Editor’s Note: In today’s Penny Sleuth, we have a very informative essay written by our oil and commodities expert, Byron King, originally for our sister publication, Whiskey & Gunpowder. But, we thought it was just too good to not pass on to you… Enjoy…

More Dollar Doom
By Byron King
January 3, 2008


If the dollar were an animal, it might be a lamb…a fluffy, adorable little lamb…surrounded by a pack of wolves. The dollar is simply no match for the vicious influences that threaten to devour it — influences like a Federal Reserve that promises to combat every financial crisis with ample doses of additional credit.

Over the past year, I have spoken with numerous business and financial reporters in the U.S. and Canada. These reporters range from employees of small-town newspapers to my much larger hometown chronicle, the Pittsburgh Post-Gazette. I have spoken with representatives of industry trade publications like Oil & Gas Journal, as well as reporters from the Vancouver Sun, Canada’s The Globe & Mail, the Los Angeles Times, the Associated Press and the Dow Jones Newswires. In addition to the print media, I have also been interviewed on many different radio programs.

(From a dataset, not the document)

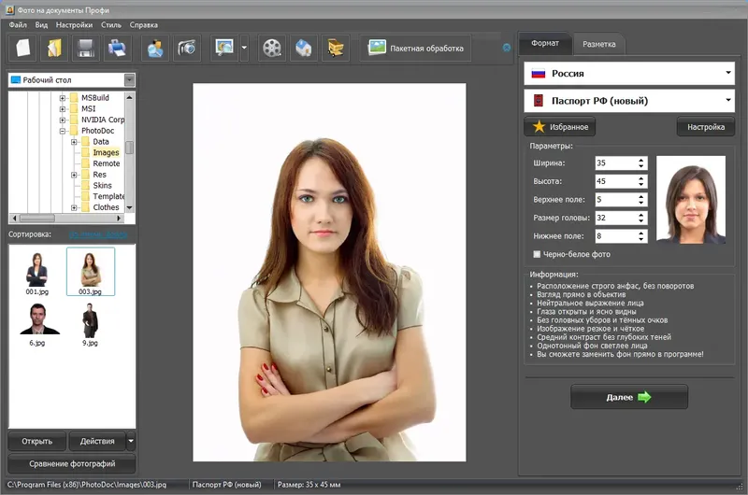This screenshot has height=495, width=748.
Task: Click the Сравнение фотографий button
Action: [72, 463]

Part of a recent interview with an Orlando, Florida radio station focused on the immense losses announced by Merrill Lynch (NYSE:MER) and Citigroup (NYSE:C), and the departures of the top managers of both firms. Merrill wrote down over $8 billion of bad financial paper, leading to a quarterly loss of nearly $3 billion. And Citigroup has massive losses that may be in the vicinity of $13 billion or more. These are mind-boggling numbers, yet my view is that we are just seeing the tip of a few icebergs.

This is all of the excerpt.